Directive
Rewrite only the part of the records that opens with the line containing "Where should I" and closes with the line containing "pyautogui.click(x=2533, y=245)", both lines included, keeping the requests as they are and offsetting every coordinate in the answers by 111.

Material provided
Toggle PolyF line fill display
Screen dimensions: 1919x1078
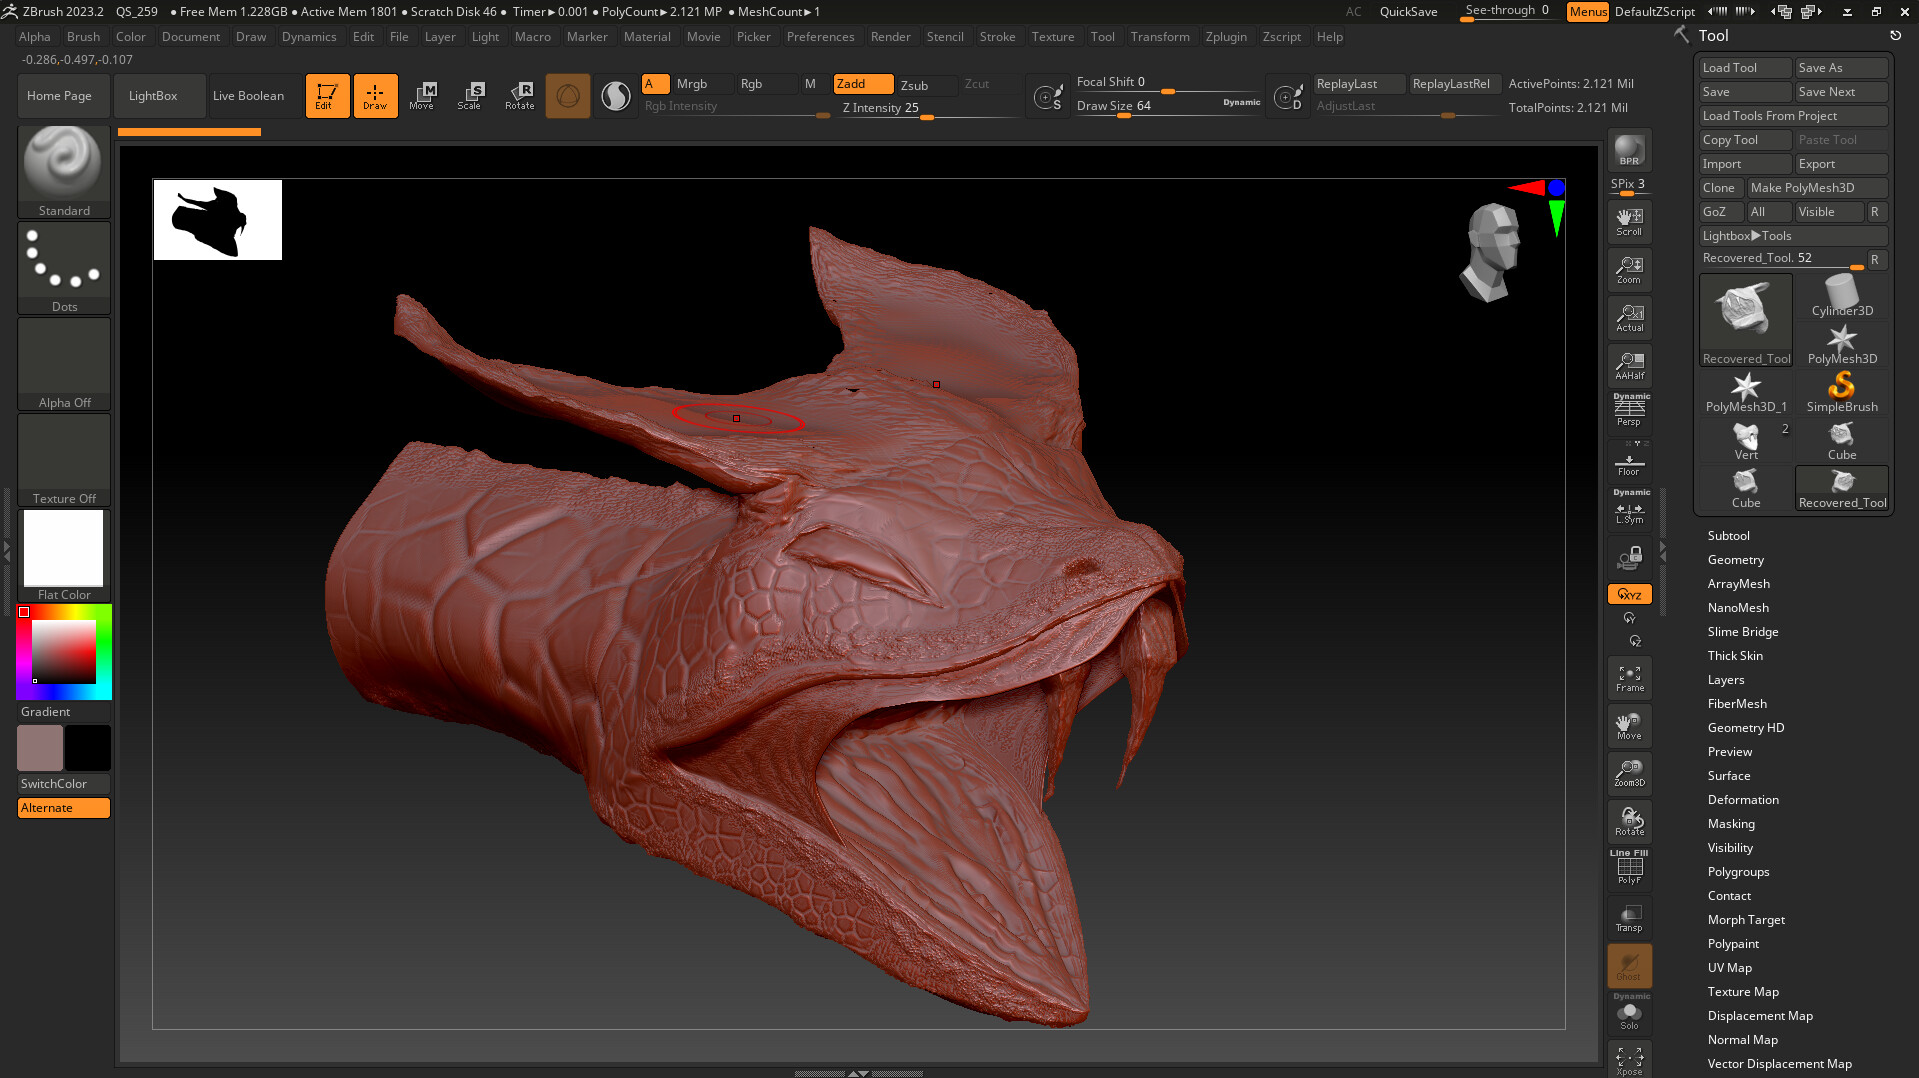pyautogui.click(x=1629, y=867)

--

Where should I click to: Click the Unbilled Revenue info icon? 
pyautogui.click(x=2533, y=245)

---

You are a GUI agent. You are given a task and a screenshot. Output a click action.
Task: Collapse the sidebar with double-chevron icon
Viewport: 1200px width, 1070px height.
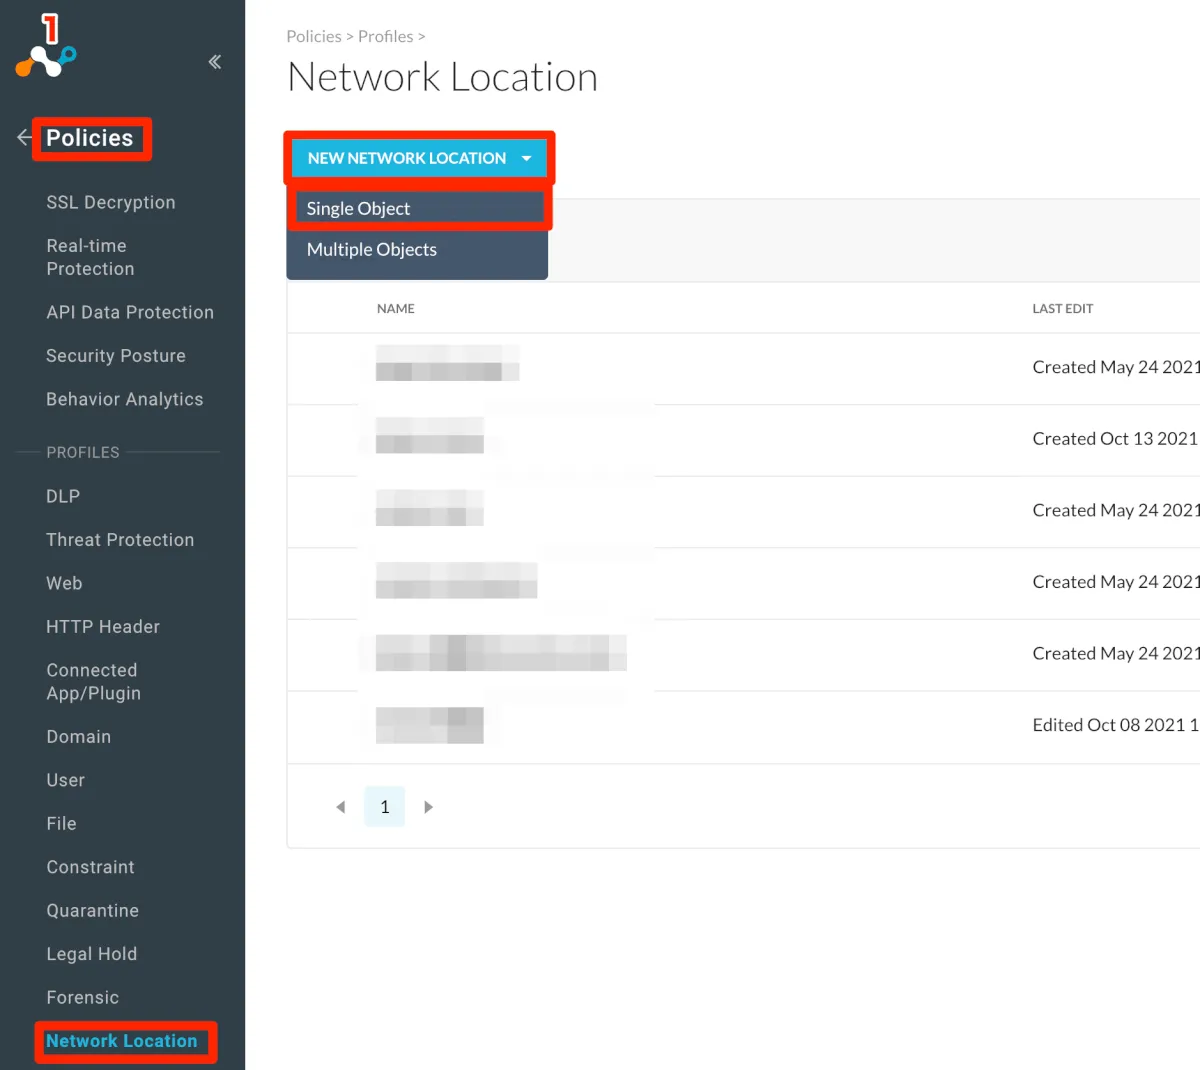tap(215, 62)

Exercise response
Where should I click to: Click the Unbilled Revenue info icon? 
pyautogui.click(x=2644, y=356)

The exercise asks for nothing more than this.